More than anyone I have ever met, she loved giving, and she found a way to constantly do that. It didn’t matter that she didn’t have a regular job or that for more than a decade she relied on a wheelchair to get around.
On Thursday, I traveled to Texas and made it just in time to visit her before she passed away early Friday morning.
I didn’t say much to her, and I’m not sure she would have heard me if I had. But 25 years earlier, I had said plenty. When I look back at that column, some of the phrasing and punctuation makes me cringe, and I feel an urge to edit it. I also recognize, in its rawness, a teenager who considered, maybe for the first time, the irreversibility of regrets and the ways unexpected people can leave lasting marks on others.
The column ended:
As we drive by her house now, I see other children playing the made-up games I once took for granted. I can’t help recalling the lessons this woman taught me. I know now that less fortunate does not mean less blessed.
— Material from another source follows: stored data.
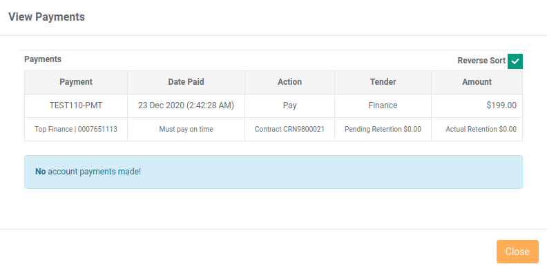Image resolution: width=547 pixels, height=273 pixels.
Task: Select Actual Retention $0.00 cell
Action: coord(477,129)
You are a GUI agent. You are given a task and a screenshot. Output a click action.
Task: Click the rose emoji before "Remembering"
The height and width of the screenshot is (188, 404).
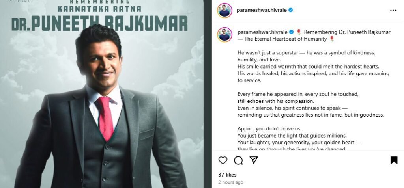tap(299, 32)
And as society looks down at poverty with pity and disgust, I think how rich this lady really is.
After I turned in my homework, my teacher submitted the piece to the San Antonio Express-News for a youth column writing contest. I didn’t expect anything to come of it. Then months later, I learned that it won first place in the high school division, an honor that left me simultaneously thrilled and panicked.
Thrilled because I got a small cash prize and realized for the first time that I could make money from writing. Panicked because I knew everyone around me — including my entire family — would soon have the chance to see my words.
On the day the column ran, I braced for my relatives’ reactions. Some told me they were proud of me. Others chastised me for writing about her disability, which they believed should have been kept private.
None of that mattered. My main concern centered on what my aunt would think.
I’m not sure if it was that day or days later when I learned that she had clipped the column from the newspaper, framed it and hung it on her wall.
She had seen it for what it was, a tribute.